Prollynot · 22/04/2022 15:53

I separated from my ex late last year after years of emotional abuse. He is now only having supervised contact with our children, court proceedings are ongoing. I am glad to be free, myself and DDs are receiving counseling and things are looking up. I have lived in the UK for 15+ years but due to the controlling nature of my ex was never allowed to make friends much or have people over. As a result I really don't have much of a support network, I'm trying to work on friendships but it takes time. If I am honest with myself in my heart I really want to move back to my home country where I have my whole family for support.

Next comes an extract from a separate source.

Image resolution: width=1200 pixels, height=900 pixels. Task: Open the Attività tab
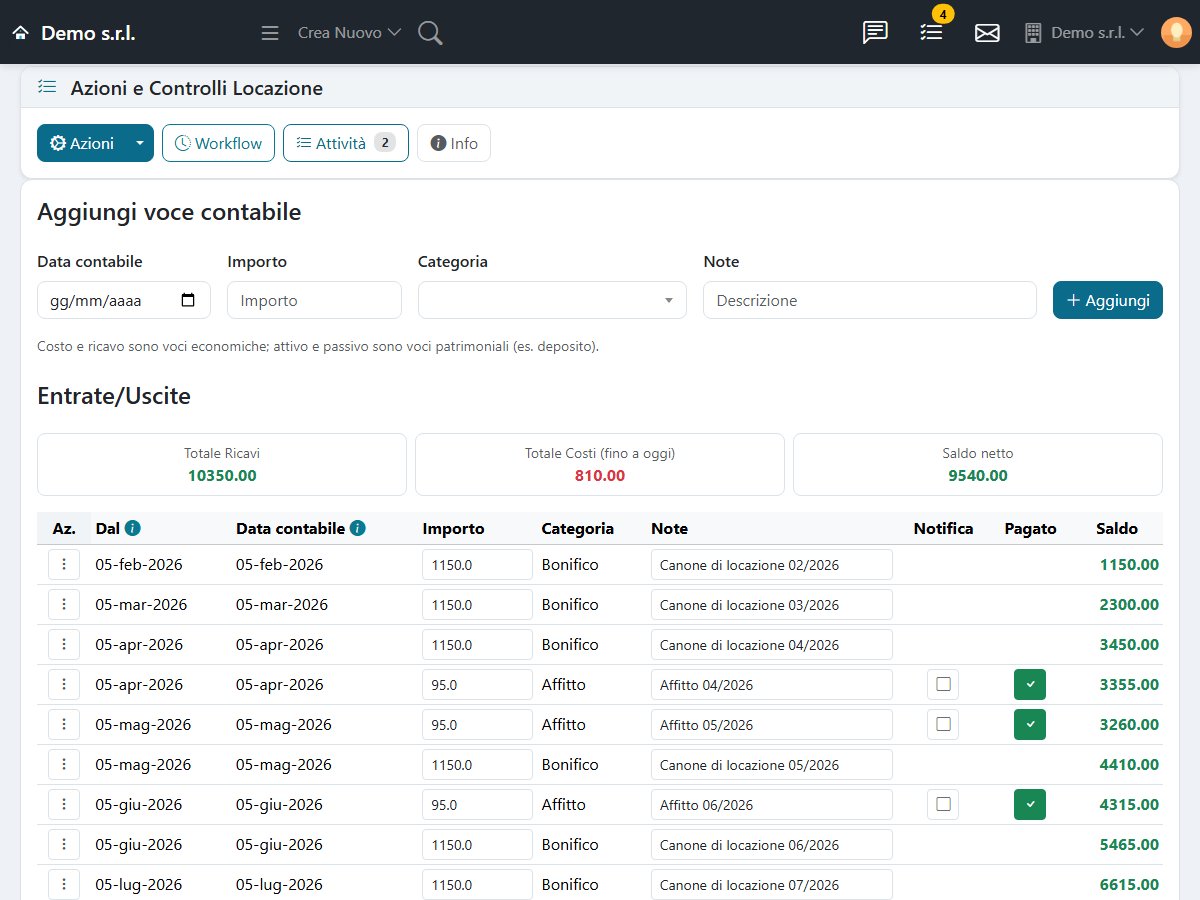[346, 143]
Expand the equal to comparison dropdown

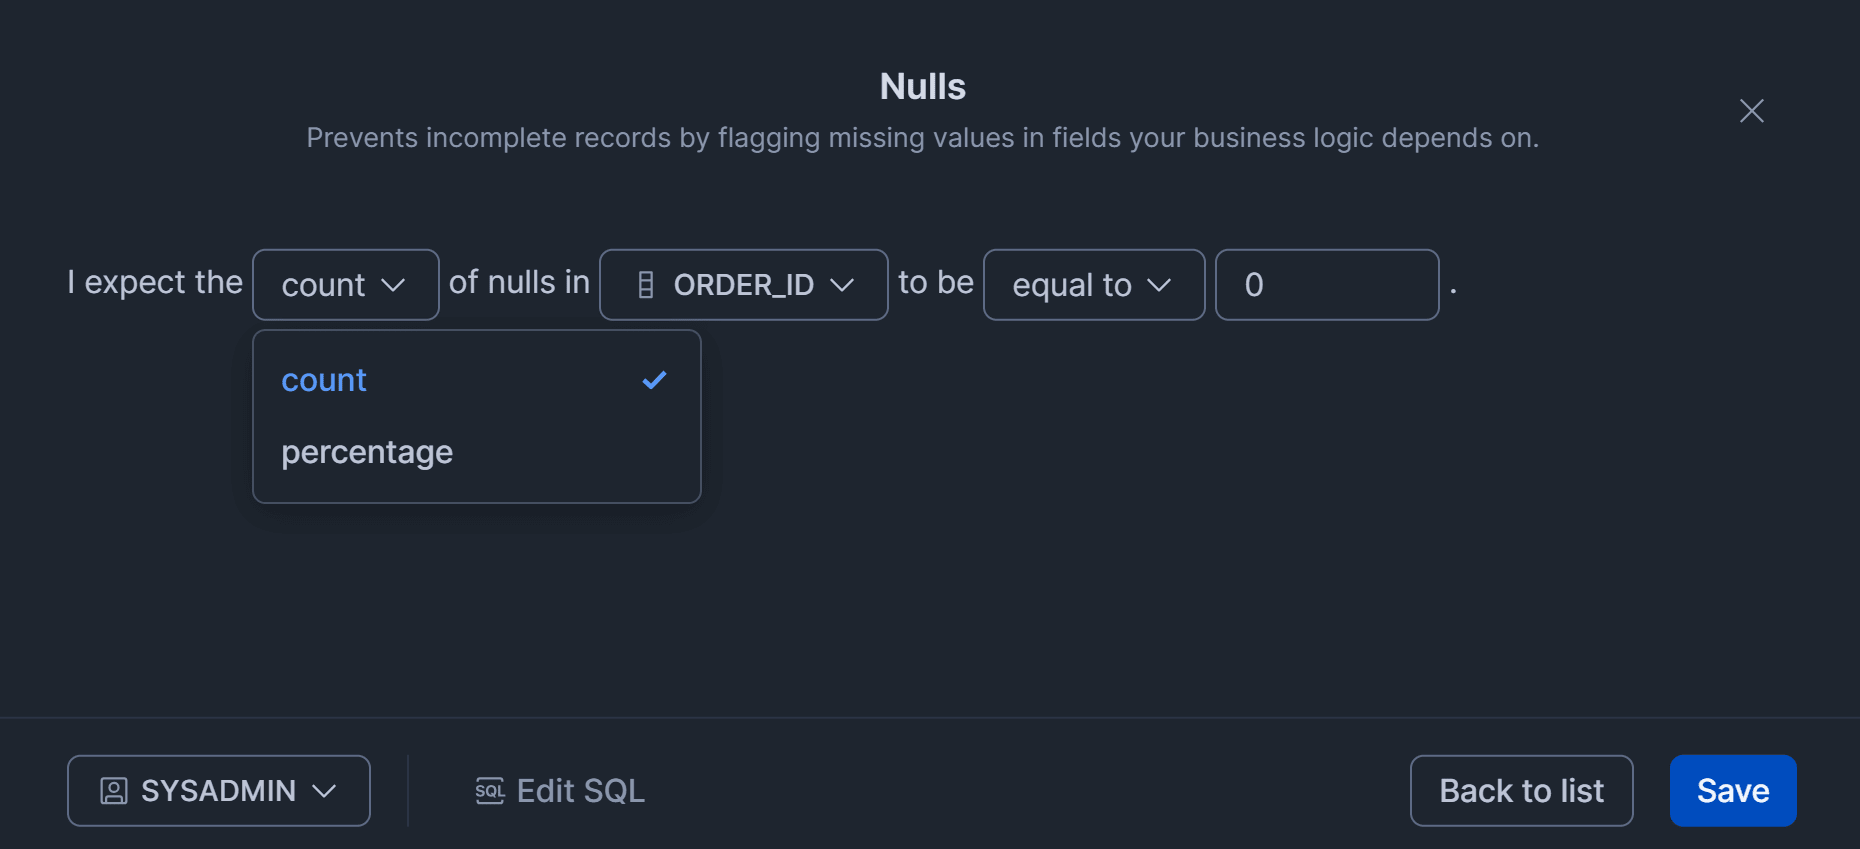[x=1093, y=285]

There are so many considerations that make it easy to talk myself out of it, but then I think I've ignored my wants and desires for so long maybe I deserve to follow my heart for once? Some of the challenges are:

  • I would need permission from ex which he wouldn't give so it'd have to go through court. I don't know how long a process this is and if it likely to be successful. My home country is about an hour's flight from the UK so it would not be impossible to maintain some contact if court allows.
  • children (9 and 11) don't speak the language because ex wouldn't allow me to teach them, they've started learning a bit now. Would it be too big an upheaval to move to a foreign country, find new schools and make new friends considering everything they've been through already?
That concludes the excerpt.